■ Given passage ■
★ ★ ★

RE: [RFC] [Patch]: Try and vectorize with shift for mult expr with power 2 integer constant.

Kumar, Venkataramanan Wed, 05 Aug 2015 02:35:18 -0700

Hi Richard,

> -----Original Message-----
> From: Richard Biener [mailto:richard.guent...@gmail.com]
> Sent: Wednesday, August 05, 2015 2:21 PM
> To: Kumar, Venkataramanan
> Cc: Jeff Law; Jakub Jelinek; gcc-patches@gcc.gnu.org
> Subject: Re: [RFC] [Patch]: Try and vectorize with shift for mult expr with
> power 2 integer constant.
> 
> On Tue, Aug 4, 2015 at 6:49 PM, Kumar, Venkataramanan
> <venkataramanan.ku...@amd.com> wrote:
> > Hi Richard,
> >
> >
> >> -----Original Message-----
> >> From: Richard Biener [mailto:richard.guent...@gmail.com]
> >> Sent: Tuesday, August 04, 2015 4:07 PM
> >> To: Kumar, Venkataramanan
> >> Cc: Jeff Law; Jakub Jelinek; gcc-patches@gcc.gnu.org
> >> Subject: Re: [RFC] [Patch]: Try and vectorize with shift for mult
> >> expr with power 2 integer constant.
> >>
> >> On Tue, Aug 4, 2015 at 10:52 AM, Kumar, Venkataramanan
> >> <venkataramanan.ku...@amd.com> wrote:
> >> > Hi Jeff,
> >> >
> >> >> -----Original Message-----
> >> >> From: gcc-patches-ow...@gcc.gnu.org [mailto:gcc-patches-
> >> >> ow...@gcc.gnu.org] On Behalf Of Jeff Law
> >> >> Sent: Monday, August 03, 2015 11:42 PM
> >> >> To: Kumar, Venkataramanan; Jakub Jelinek
> >> >> Cc: Richard Beiner (richard.guent...@gmail.com);
> >> >> gcc-patches@gcc.gnu.org
> >> >> Subject: Re: [RFC] [Patch]: Try and vectorize with shift for mult
> >> >> expr with power 2 integer constant.
> >> >>
> >> >> On 08/02/2015 05:03 AM, Kumar, Venkataramanan wrote:
> >> >> > Hi Jakub,
> >> >> >
> >> >> > Thank you for reviewing the patch.
> >> >> >
> >> >> > I have incorporated your comments in the attached patch.
> >> >> Note Jakub is on PTO for the next 3 weeks.
> >> >
> >> >  Thank you for this information.
> >> >
> >> >>
> >> >>
> >> >> >
> >> >> >
> >> >> >
> >> >> > vectorize_mults_via_shift.diff.txt
> >> >> >
> >> >> >
> >> >> > diff --git a/gcc/testsuite/gcc.dg/vect/vect-mult-patterns.c
> >> >> > b/gcc/testsuite/gcc.dg/vect/vect-mult-patterns.c
> >> >> Jakub would probably like more testcases :-)
> >> >>
> >> >> The most obvious thing to test would be other shift factors.

★ ★ ★

■ Exercise task A ■
List every person named in the email thread as sender or recipient, one per line.
■ Exercise task B ■
Answer these about the email thread:
(i) For how long is Jakub on PTO?
(ii) What is the file name of the attached patch?
(iii) What does Jeff call the most obvious thing to test?

Items listed in a dataset
★ ★ ★

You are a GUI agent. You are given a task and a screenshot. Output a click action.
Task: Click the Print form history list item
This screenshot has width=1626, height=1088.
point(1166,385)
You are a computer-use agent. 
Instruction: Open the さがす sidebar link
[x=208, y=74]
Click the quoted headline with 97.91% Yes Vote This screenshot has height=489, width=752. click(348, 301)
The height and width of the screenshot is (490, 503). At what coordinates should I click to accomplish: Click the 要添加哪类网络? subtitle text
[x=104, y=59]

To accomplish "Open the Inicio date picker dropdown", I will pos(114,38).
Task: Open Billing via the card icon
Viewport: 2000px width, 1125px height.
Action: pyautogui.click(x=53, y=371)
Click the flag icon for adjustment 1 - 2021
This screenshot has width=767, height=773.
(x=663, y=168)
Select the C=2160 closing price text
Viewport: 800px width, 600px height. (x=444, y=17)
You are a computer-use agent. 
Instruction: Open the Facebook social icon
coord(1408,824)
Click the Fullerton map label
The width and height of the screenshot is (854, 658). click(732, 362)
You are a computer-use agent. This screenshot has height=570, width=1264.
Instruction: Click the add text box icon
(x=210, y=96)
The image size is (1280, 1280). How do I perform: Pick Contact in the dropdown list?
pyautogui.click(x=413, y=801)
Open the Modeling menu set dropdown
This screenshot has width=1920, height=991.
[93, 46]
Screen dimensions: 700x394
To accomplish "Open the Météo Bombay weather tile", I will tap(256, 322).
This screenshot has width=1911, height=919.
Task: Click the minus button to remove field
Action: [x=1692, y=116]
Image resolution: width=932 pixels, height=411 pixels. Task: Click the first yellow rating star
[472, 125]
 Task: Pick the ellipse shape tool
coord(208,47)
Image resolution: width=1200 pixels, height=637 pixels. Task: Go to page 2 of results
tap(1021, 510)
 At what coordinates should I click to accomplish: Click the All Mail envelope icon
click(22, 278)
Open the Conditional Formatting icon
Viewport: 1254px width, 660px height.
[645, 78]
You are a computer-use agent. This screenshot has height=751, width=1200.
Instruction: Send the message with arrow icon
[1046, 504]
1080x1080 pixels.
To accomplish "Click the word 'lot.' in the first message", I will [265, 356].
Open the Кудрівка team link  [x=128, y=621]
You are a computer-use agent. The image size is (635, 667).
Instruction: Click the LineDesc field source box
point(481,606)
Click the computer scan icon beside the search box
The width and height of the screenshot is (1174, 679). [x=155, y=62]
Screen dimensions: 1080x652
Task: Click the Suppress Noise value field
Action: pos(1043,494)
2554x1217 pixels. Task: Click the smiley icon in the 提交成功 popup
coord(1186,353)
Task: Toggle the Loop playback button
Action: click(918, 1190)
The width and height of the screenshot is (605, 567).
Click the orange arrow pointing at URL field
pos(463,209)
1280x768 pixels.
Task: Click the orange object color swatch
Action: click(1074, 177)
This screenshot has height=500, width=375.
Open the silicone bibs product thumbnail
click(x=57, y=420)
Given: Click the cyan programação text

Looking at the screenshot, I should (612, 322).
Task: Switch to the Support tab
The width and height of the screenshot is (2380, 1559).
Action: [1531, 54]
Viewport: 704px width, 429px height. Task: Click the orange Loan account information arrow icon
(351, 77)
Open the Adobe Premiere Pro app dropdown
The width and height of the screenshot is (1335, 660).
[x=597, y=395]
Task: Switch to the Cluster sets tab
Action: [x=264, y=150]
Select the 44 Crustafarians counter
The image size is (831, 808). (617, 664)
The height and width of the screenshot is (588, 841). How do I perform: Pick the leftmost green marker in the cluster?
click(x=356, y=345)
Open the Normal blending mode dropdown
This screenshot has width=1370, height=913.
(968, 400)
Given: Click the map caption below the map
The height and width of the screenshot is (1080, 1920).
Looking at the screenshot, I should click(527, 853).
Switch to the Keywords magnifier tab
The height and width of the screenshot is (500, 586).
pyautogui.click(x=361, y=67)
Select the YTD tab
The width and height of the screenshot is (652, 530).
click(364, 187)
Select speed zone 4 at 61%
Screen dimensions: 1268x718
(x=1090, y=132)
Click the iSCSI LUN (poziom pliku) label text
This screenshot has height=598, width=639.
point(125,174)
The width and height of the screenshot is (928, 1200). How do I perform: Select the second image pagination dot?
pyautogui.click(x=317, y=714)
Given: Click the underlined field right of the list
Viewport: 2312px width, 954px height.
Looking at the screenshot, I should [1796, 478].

★ ★ ★

■ Correct answer A ■
Kumar, Venkataramanan
Richard Biener
Jeff Law
Jakub Jelinek

■ Correct answer B ■
(i) The next 3 weeks.
(ii) vectorize_mults_via_shift.diff.txt
(iii) Other shift factors.